Case Report: IVC-Agenesis and FVL Mutation; Successful DVT/PE Treatment with Direct Oral Anticoagulation (Factor Xa inhibitor)

Abid Siddiqui ^1* Waris Ali Waris ^2* Tara Hatfield ² Quynh Nguyen ²

• ¹ West Virginia School of Osteopathic Medicine, Lewisburg, West Virginia, United States
• ² Logan Regional Medical Center, Logan, Kansas, United States

Inferior vena cava (IVC) agenesis is a rare congenital condition that has been documented as a primary culprit for unprovoked deep vein thrombosis (DVT) development in as much as 5% of young men under the age of 30. We report a case of a 28-year old obese caucasian male who presented to our hospital with significant pain and swelling in his right lower extremity. Patient stated he had no significant medical history, or family history involving DVT and cardiovascular conditions. Initial diagnostic workup via venous doppler ultrasound revealed an extensive Right Lower Extremity DVT. Upon further investigation, computer tomography (CT) scan imaging of his chest (with pulmonary embolism protocol) and abdomen showed inferior vena cava agenesis with evidence of pulmonary emboli in his left central pulmonary arteries.

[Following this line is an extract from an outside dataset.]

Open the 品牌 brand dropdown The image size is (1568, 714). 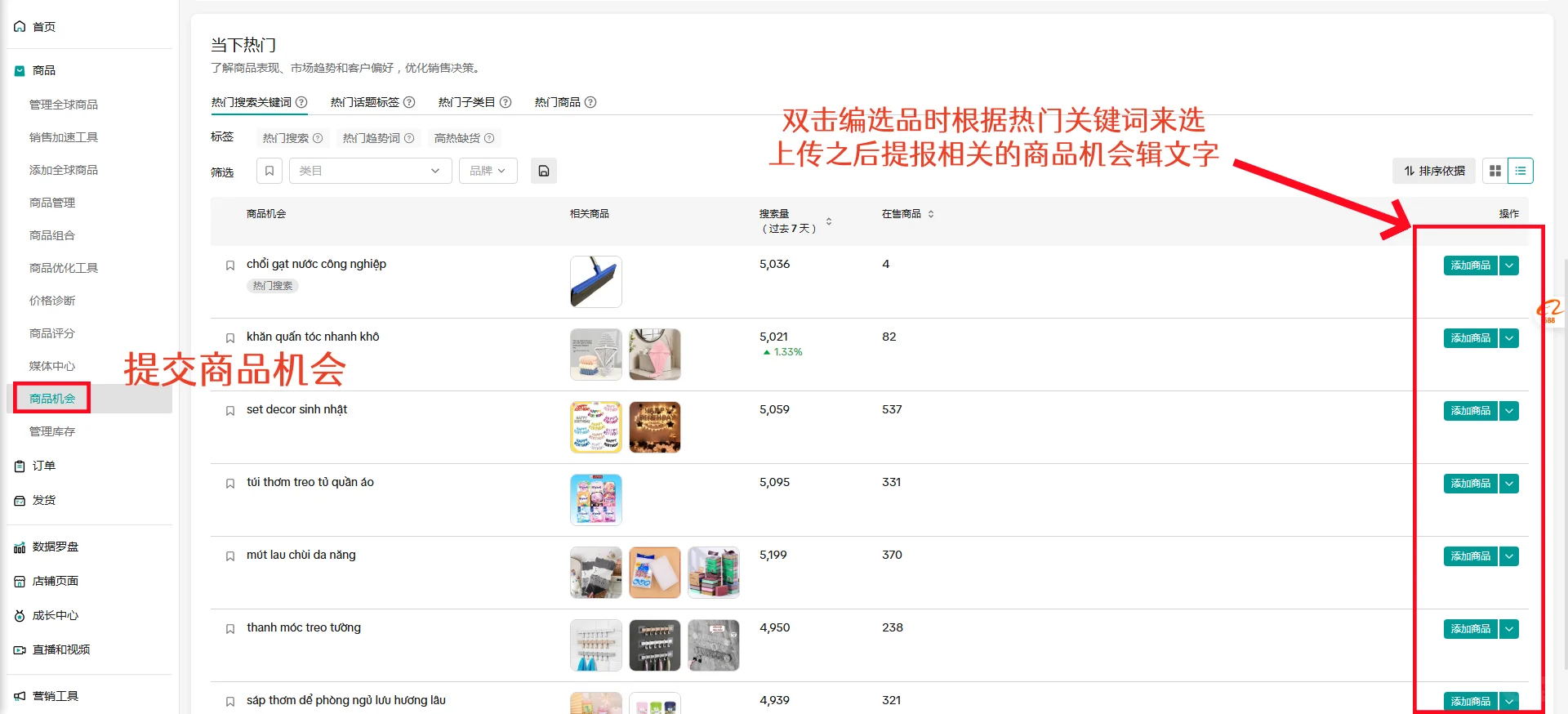[488, 171]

Hypercoagulable workup was positive for heterozygous Factor V Leiden (FVL) mutation, which is another possible contributing factor to DVT development. Patient was started on an intravenous heparin drip, and later discharged on direct Factor Xa oral anticoagulation. To the best of our knowledge, there have not been any case reports of patients with extensive venous thromboembolisms (VTE) caused by IVC-associated agenesis, and FVL, being treated successfully with direct Factor Xa oral anticoagulation. The objective of this case report is to highlight the complexity of treating patients with multiple risk factors for VTE, and to open a point of discussion as to our decision to have our patient remain on direct factor Xa oral anticoagulation for the remainder of his life.